(Dataset records)
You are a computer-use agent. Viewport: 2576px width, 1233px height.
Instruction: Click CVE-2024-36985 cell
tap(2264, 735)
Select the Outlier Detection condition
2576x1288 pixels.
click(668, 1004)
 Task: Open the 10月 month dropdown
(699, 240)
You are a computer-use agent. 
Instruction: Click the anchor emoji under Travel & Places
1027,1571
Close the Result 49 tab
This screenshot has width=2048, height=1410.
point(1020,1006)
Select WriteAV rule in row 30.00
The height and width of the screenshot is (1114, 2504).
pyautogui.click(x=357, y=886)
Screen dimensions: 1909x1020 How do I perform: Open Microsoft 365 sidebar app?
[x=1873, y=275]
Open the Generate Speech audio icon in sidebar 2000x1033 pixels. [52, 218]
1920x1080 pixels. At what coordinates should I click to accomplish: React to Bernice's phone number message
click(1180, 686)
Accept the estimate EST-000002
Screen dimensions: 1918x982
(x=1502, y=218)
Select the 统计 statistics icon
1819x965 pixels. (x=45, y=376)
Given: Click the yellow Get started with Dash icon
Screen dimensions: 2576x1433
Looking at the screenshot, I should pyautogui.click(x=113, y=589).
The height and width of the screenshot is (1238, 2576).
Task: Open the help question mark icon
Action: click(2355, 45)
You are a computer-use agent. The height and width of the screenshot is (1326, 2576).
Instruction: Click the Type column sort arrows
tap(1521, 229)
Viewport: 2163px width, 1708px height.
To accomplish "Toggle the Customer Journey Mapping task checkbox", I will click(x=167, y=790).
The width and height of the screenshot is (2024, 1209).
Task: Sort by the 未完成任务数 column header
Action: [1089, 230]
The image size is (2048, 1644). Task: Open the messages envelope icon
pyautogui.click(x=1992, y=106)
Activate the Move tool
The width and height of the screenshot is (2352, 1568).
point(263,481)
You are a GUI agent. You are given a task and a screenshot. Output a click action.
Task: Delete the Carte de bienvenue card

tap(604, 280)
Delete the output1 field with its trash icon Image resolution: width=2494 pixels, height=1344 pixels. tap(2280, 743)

**What needs to be done**
In the data above, find each line that uses the string "with". Copy it.

**Result**
Given: Click the yellow Get started with Dash icon
Delete the output1 field with its trash icon Image resolution: width=2494 pixels, height=1344 pixels. tap(2280, 743)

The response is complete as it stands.